Other research backs this up. When volunteers were asked to report on their daily acts of kindness as well as their daily stress scores over a three week period, on days when kindness was high, stress was low. It wasn’t that when we’re being kind that stressful things don’t happen because experience tells us this is not the case. Instead, it’s that kindness buffers the effects of stress because of how it feels, and likely how it then affects brain circuits.
In other words, the same things can happen that might happen on any other day, but when we’re being kind, they don’t ‘sting’ quite the same.
In the long term, this stress buffering effect has enormous benefits for our mental health because we become less affected by seemingly negative circumstances that befall us.
So the moral of the story today is this: Be kind. It’s almost always the right thing to do, and it will probably make you feel better.
You can read more about research on kindness in my books: The Five Side Effects of Kindness and The Little Book of Kindness
Brilliant as ever!!! I thank you for your works and for being you!!!! Xrosix
Aw, thanks so much. 🙂
I love this David. Being kind seems so natural, and simple to do. I did quite a bit of voluntary work when I was “in between jobs” and it kept me sane, got me outside, gave me structure and a purpose. I formed relationships with my neighbours and it felt GOOD! I can’t rate it highly enough.
This material should be on the school curriculum if it isn’t already!
David, so good to read this, especially on Random Acts of Kindness Day! This took me back to my first experience volunteering (reluctantly) at Kirkcaldy Hospice. My friend who was a nurse there kept encouraging me and it turned out to be the BEST experience! I now live in Texas and for the last 10 years or so I volunteer at a local charity clinic interpreting for our local Hispanic population. Love it! Never thought of it as meds, but I can see now that it is! Thank you! ♥
Thank you David, I really enjoyed reading your analysis of kindness and the effects of it has on our lives. I also want to thank you for your wise words, within your book, ‘I heart/love me’. I had a very stressful situation yesterday, I needed to be strong, kind and calm to ensure my words were heard and not thought of as accusations. After reading your book, I was prepared. Your book, helped me realise, that I was only using two strategies of coping/defense. (1) fight (2)flight. I always applauded myself when I chose flight because I felt I was in control- they/them had not taken away my kindness and self control. However, yesterday, after reading and learning from your book,I used a new level, strategy 3. I have never had 3 escape routes before, only 2. I already feel empowered and happier. I am now reading your book ‘How your mind can heal your body.

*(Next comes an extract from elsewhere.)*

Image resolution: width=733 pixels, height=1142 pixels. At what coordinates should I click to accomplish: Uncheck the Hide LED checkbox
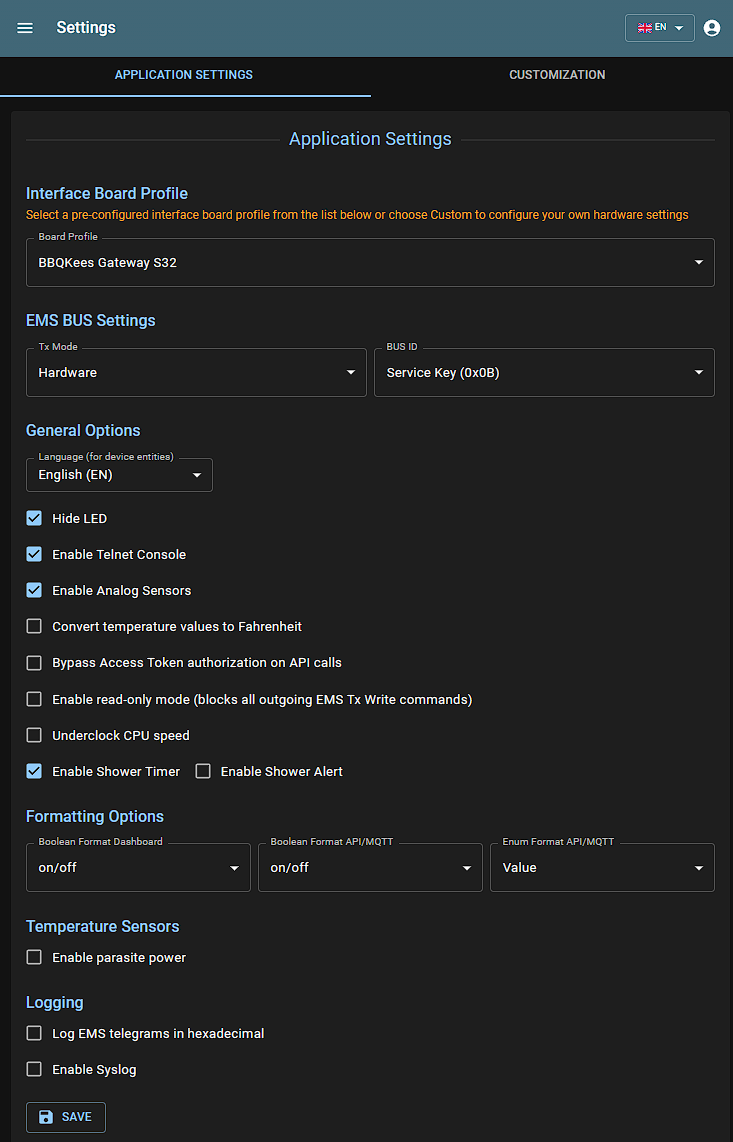34,518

I’m reading this a bit later than when it was originally published – first thing on a Monday morning and, I have to say, what a great read to start the week! I’ll bookmark this and read it again next Monday too.
Thanks for sharing your great work David.
Thanks Derek. It’s nice to know you enjoyed it. 🙂
Strategy 3 = communicating my concerns without anger, direct accusations or fighting. I was able to explain how I felt in a calm and clear way. Strategy 3 is therefore, inner strength combined with kindness.
I stood up for myself in a clear and coherent way.
A fabulous article! Thank you. Am I please able to share this with my work colleagues as part of our Care plan? Thank you
Thanks. Yes, of course. Please do share. 🙂
OMG what a beautiful fur baby you have there David. I hope you have many Happy Fun years together.
Aw, thanks so much, Dee. 🙂
Here is the paradox…if it feels so good to be kind and it promotes good mental health while benefitting others, why isn’t it more widely practiced? My guess is FEAR. More specifically, fear driven by a scarcity mentality. The scarcity might be material, but it may also be time; I don’t have time to be kind.